Sunday, January 30, 2022


The small town of Tucker in Jefferson County is probably mostly known as being the site of one of the state's maximum security prisons. But within the town are several neat older buildings, including some with deep history. As you drive into the middle of town, you pass this old home (which sits behind a store, I'm guessing the people in the home used to run the store back in the olden days).


I drove by the sign warning against stopping for hitchhikers, but did stop in the middle of the road (there was no traffic or escaped prisoners) to get this shot of an old car, left to rust by an old abandoned building.


Just down the road is the old Tucker school. It sits nearly hidden amongst trees and overgrown vegetation, and looks like it's been abandoned for some time. But the school was built in 1915, back when Tucker was a small plantation community. The school had four classrooms, and also a cafeteria in a separate building that does not exist anymore. Of course, the building reflects the time when it was built. The school only served white students, while Black students attended a Rosenwald school that was built in 1925 (which was torn down in the 1972).


The Tucker plantation was established way back in 1871. The plantation mostly grew cotton, and expanded to over 2,800 acres. In 1916, the state purchased the plantation lands and some surrounding acres and used it to build the prison complex. But there are still some traces of that old plantation. The former "Big House" still stands, but it is in rough shape.


It looks like the roof has recently collapsed, which will probably speed up the structural decline of the home. This is the view of the back door of the house, which has a view of prison complex off in the distance.


Thursday, January 27, 2022

Olde English

I was very recently saddened and disheartened to read that the town of England, Arkansas, was actually named after John England, who was some guy that used to own the land that the town was founded upon. I thought it was named after the England across the pond, and so I would always adopt an English accent whenever I drove through. It's probably for the best that I retire that now that I know that England isn't actually English, since my accent is based solely off of the Harry Potter films and the little kids from Teletubbies.

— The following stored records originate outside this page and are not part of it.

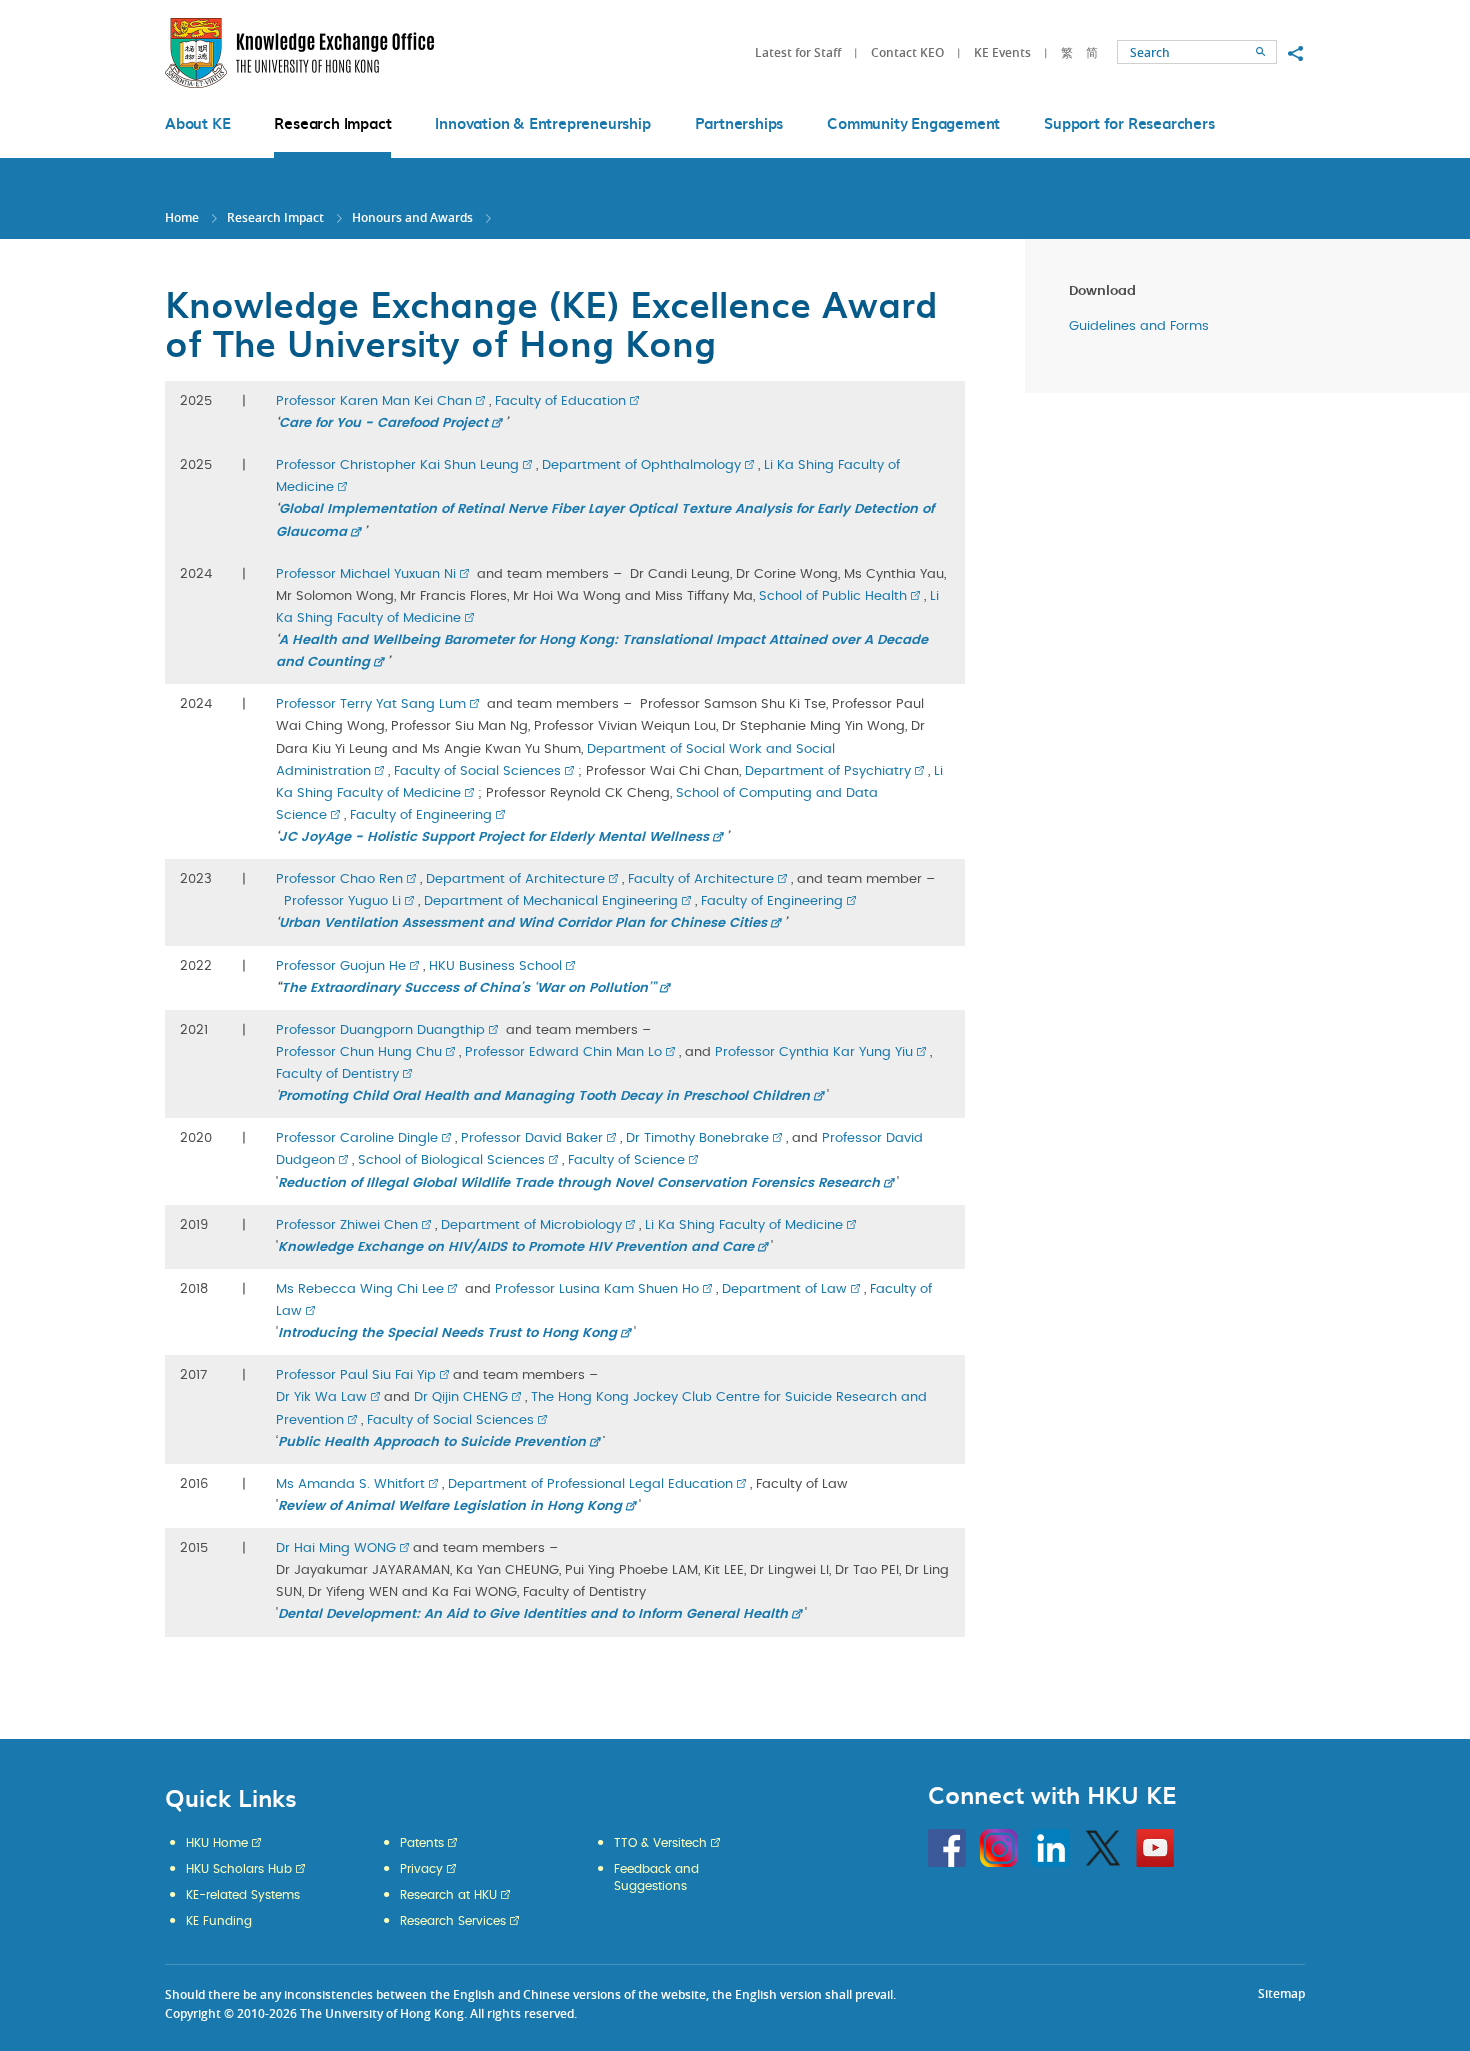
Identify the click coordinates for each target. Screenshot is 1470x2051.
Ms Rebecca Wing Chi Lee (360, 1289)
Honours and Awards (412, 217)
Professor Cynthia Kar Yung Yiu (814, 1052)
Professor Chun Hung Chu (359, 1052)
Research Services (453, 1921)
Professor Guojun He (341, 966)
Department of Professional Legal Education (590, 1484)
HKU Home (217, 1843)
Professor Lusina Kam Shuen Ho (597, 1289)
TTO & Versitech (660, 1843)
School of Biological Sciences (451, 1160)
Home (182, 217)
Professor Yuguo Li (342, 901)
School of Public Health (833, 596)
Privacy (421, 1869)
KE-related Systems (243, 1895)
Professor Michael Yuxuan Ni (366, 574)
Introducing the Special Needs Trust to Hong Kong (447, 1333)
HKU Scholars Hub (239, 1869)
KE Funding (219, 1921)
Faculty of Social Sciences (477, 771)
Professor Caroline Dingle (357, 1138)
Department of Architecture (515, 879)
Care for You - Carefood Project (383, 423)
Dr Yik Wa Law (321, 1397)
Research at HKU (448, 1895)
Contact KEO (907, 52)
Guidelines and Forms (1139, 326)
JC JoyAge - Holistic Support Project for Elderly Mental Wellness (494, 837)
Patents (422, 1843)
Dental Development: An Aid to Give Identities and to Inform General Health (533, 1614)
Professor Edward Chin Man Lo (563, 1052)
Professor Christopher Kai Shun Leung (397, 465)
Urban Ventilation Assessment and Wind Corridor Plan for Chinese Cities (523, 923)
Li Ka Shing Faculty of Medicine (744, 1225)
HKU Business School (495, 966)
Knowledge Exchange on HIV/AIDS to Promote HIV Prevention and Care (516, 1247)
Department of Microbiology (531, 1225)
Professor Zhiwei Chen (347, 1225)
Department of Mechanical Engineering (551, 901)
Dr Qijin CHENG (461, 1397)
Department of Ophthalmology (641, 465)
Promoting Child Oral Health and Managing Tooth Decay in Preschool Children (544, 1096)
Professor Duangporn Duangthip (380, 1030)
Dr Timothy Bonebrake (697, 1138)
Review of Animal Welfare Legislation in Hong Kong (450, 1506)
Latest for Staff (798, 52)
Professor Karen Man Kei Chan (374, 401)
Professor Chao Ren (339, 879)
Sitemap (1281, 1993)
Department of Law (784, 1289)
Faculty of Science (626, 1160)
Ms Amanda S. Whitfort (350, 1484)
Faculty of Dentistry (337, 1074)
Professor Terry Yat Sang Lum (371, 704)
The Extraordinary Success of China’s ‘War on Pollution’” (468, 988)
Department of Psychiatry (828, 771)
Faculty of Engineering (421, 815)
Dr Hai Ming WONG (336, 1548)
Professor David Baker (532, 1138)
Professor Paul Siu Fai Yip (356, 1375)
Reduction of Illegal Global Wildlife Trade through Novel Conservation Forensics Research (579, 1183)
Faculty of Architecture (701, 879)
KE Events (1002, 52)
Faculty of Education (560, 401)
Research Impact (275, 217)
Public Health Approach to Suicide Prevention (432, 1442)
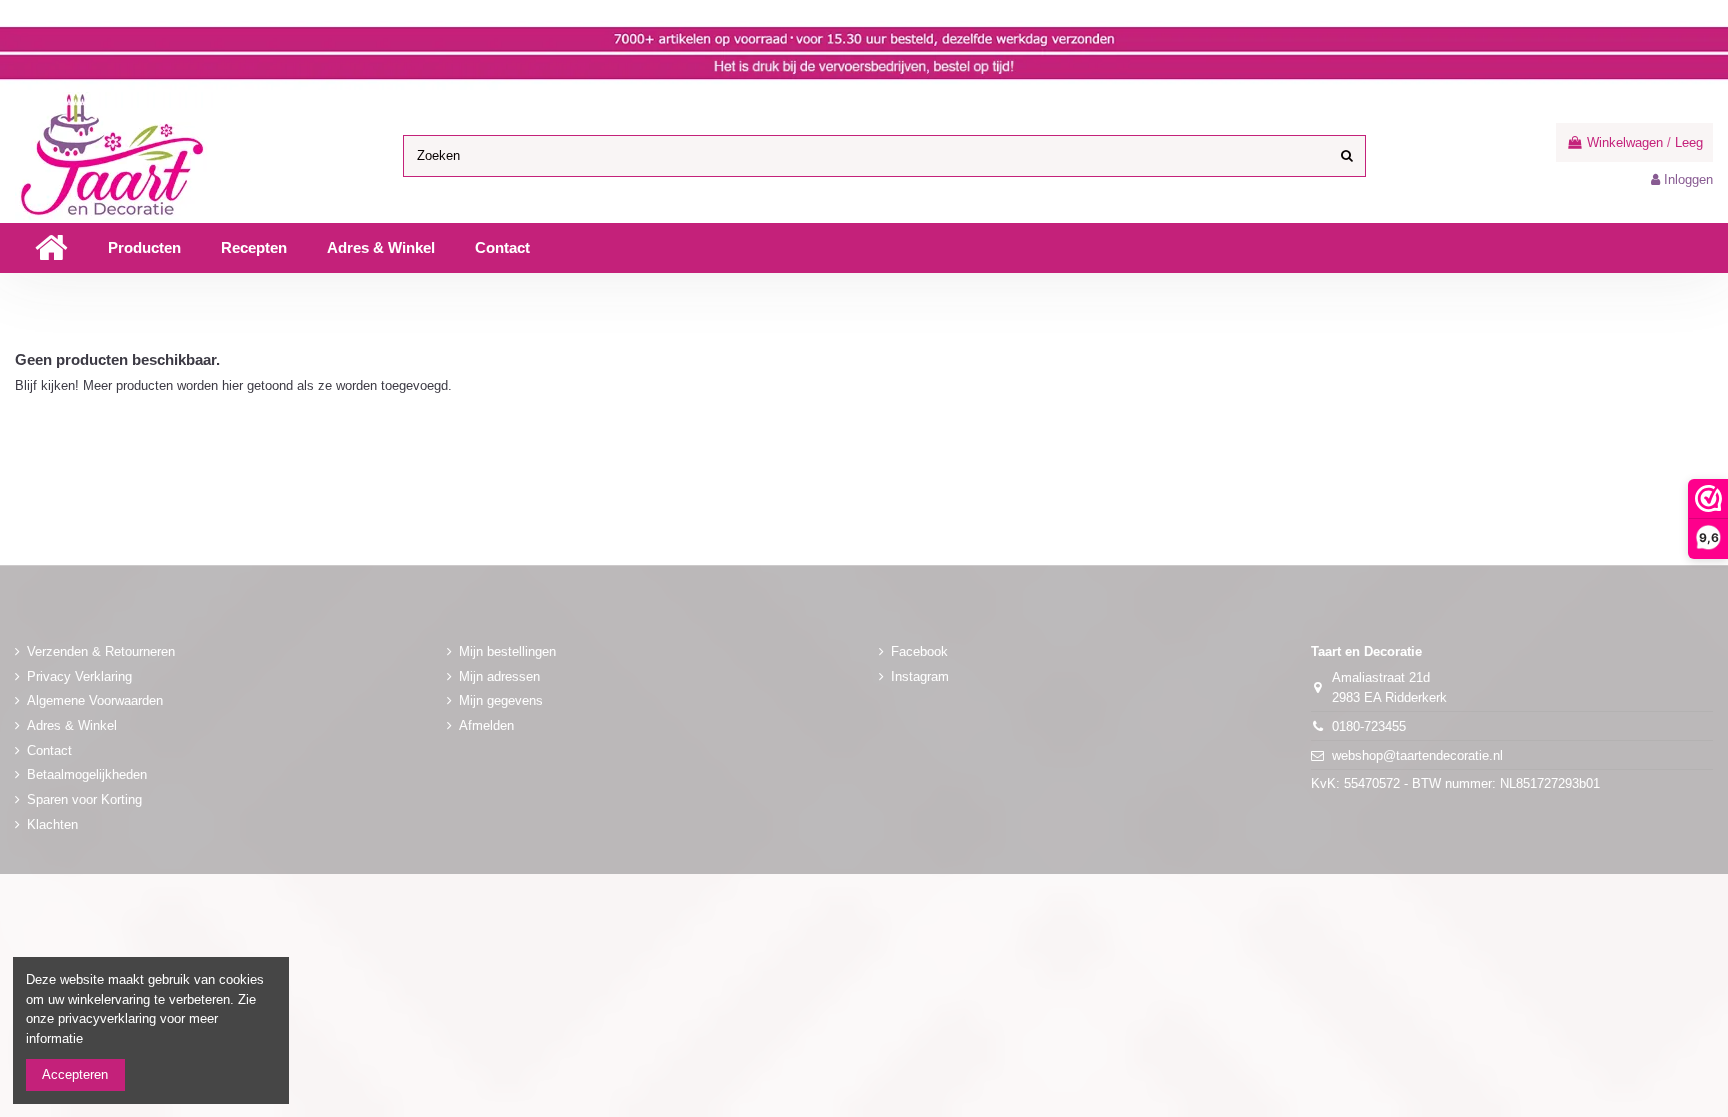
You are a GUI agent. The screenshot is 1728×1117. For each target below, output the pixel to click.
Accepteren (75, 1074)
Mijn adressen (499, 676)
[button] (144, 248)
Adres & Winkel (72, 725)
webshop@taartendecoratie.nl (1417, 755)
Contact (49, 750)
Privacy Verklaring (79, 676)
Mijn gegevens (501, 700)
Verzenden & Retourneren (101, 651)
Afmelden (486, 725)
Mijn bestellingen (507, 651)
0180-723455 (1369, 726)
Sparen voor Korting (84, 799)
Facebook (919, 651)
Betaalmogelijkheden (87, 774)
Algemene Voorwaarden (95, 700)
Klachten (52, 824)
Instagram (920, 676)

So the other weekend, I was driving towards England and made a few stops. Along the way was this old store, which looks like it had recently caught on fire.


And nearby was this old store that had a collapsed roof. The front was nearly hidden by overgrown vegetation.


England is an old farming town, and it is dominated by several large grain elevators.


In the middle of town is this huge old house, which looks like it's no longer occupied. Old furniture and trash sit on the front porch, and numerous vines have snaked their way up the side of the house.


This is another one of those places that I would love to know anything about its history. When was it built? Why is it empty? What does it look like on the inside? Alas, the only thing I could do was take pictures from the street.


Tuesday, January 25, 2022


I have probably driven down this road in the Arkansas Delta many times, but had never noticed this old plane before. It sat off to the side, amongst a sea of grass and weeds that had turned brown and wilted in the winter.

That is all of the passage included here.